• **What is being asked**: Print each of the following rows again, keeping every character the same.

------ Records for the exercise

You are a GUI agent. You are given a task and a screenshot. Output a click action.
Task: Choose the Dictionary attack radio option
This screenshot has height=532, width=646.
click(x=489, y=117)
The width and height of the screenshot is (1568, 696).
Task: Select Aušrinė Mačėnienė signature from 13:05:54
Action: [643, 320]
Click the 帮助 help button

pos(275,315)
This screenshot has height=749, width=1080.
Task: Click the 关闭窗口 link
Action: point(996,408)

------------

• **Written answer**:
You are a GUI agent. You are given a task and a screenshot. Output a click action.
Task: Choose the Dictionary attack radio option
This screenshot has height=532, width=646.
click(x=489, y=117)
The width and height of the screenshot is (1568, 696).
Task: Select Aušrinė Mačėnienė signature from 13:05:54
Action: [643, 320]
Click the 帮助 help button

pos(275,315)
This screenshot has height=749, width=1080.
Task: Click the 关闭窗口 link
Action: point(996,408)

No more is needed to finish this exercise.